Многие славные дела за мной есть. Многие таланты мною явлены. Немало чем перед народом русским хвастать можно. Но есть у меня талант, коим я не хвастаю, не бахвалюся. А талант таков: ни в той жизни, ни этой не было случая, чтобы какой муж меня на его жене против мой воли застукал. Уж и не знаю почему, откуда свойство моё такое, а вот есть оно. Не единожды бывало, что уж вот — должны меня на горячем-то поймати, ан нет. Бывало, что ходит иной, чует… но — «не пойман — не вор». Бывает, и от других знает, и по сле дам разумеет, и ушами слышал… — а сам не видал.
Иное дело — так бывало, что я сам ловился. Ибо сии два случая, с посадником и с Гостимилом, показали мне силу стыда мужей обманутых. И деяния их, от того проистекающие. По закону божескому и человеческому, по обычаю да правилам здешним — будто бешеные они становятся. А взбесившийся, хоть зверь, хоть человек, сути вокруг себя не разумеет. Будто больной становится, глупеет. А уж дурака-то обратать — сам бог велел.
— Твоя жена мне всю ночь помогала Акима выхаживать. Воду таскала, повязки меняла. Только прилегла — а тут ты орёшь.
— Как это? Постой, а тут тогда кто? С этим торком? В летней избе… Там же постеля моя супружеская…
— Да сдвинули мы твою постель. Чистое взяли. Буду я ещё на чужом кувыркаться. Мшеди-деди… (Чарджи успокаивает санитарно-гигиенические опасения хозяина).
— Постой. Но я же видел… Ну, слышал. Как ты с бабой… Как она всё охала да ахала. Так это получается…
— Ой, Гостимилушка, ой, люди добрые! Не губите, не позорьте, свёкру моему не сказывайте! Как узнают-то свёкр со свекровкою, как зачнут меня, бедную, мучити.

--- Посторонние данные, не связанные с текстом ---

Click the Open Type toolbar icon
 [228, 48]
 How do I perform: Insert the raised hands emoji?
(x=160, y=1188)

Бить-обижать, поедом поедать…
Э, а персонаж, вроде, знакомый. «Мыла Марусенька белые ножки»… Застыдилась, но не сильно. А вот огласки…

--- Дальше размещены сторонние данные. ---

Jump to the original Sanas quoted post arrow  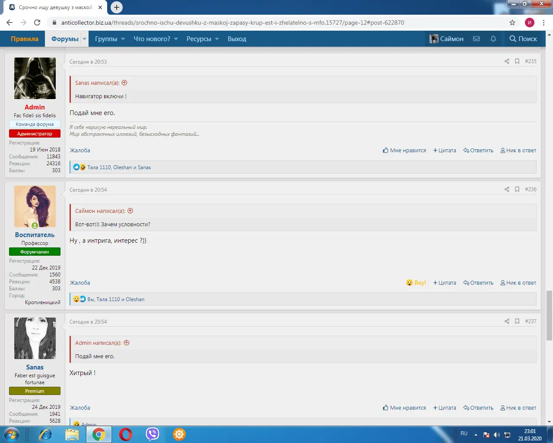coord(124,83)
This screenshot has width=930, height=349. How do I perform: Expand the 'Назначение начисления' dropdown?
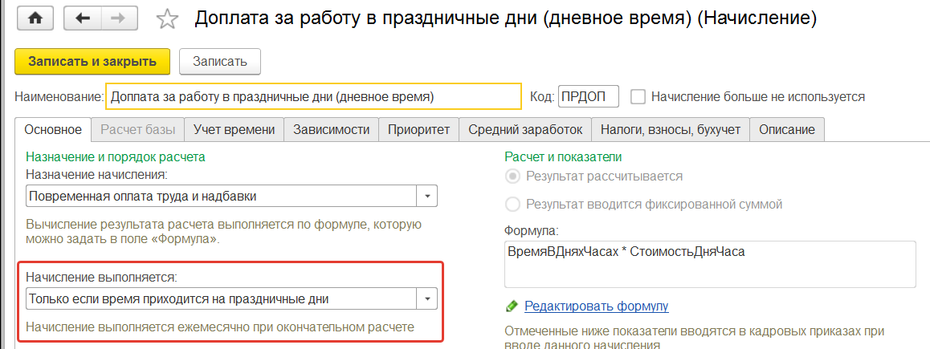pyautogui.click(x=427, y=196)
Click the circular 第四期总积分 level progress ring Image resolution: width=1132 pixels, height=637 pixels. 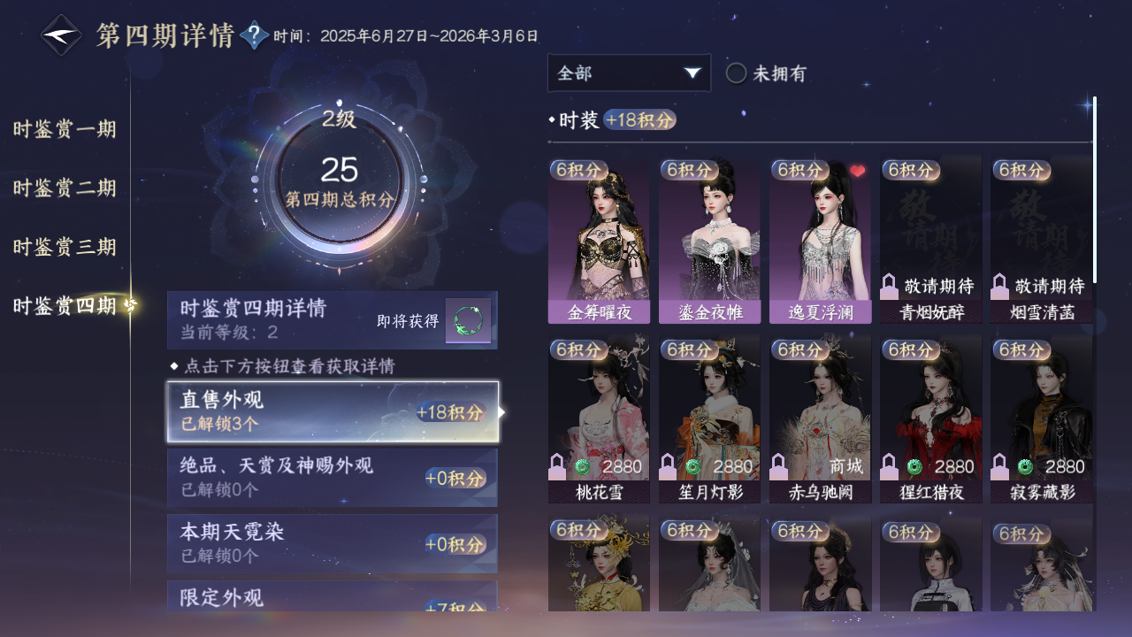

— Так что ж это получается? Я пришёл, в избу заглянул и слышу… Балуются. На моей постели. Я ж летом в том доме живу. Ну, думаю, моя-то курва… Обозлился, хвать что под руку попало, метла там была, и бить…
— Тебе, уюз коюн (баран шелудивый), повезло. Три раза. Первый, что я был без оружия. Второй, что там было темно, и в драке я не смог сразу найти свой пояс с саблей и кинжалом. И третий — что боярич Иван прибежал сюда, когда я уже решил убивать тебя насмерть.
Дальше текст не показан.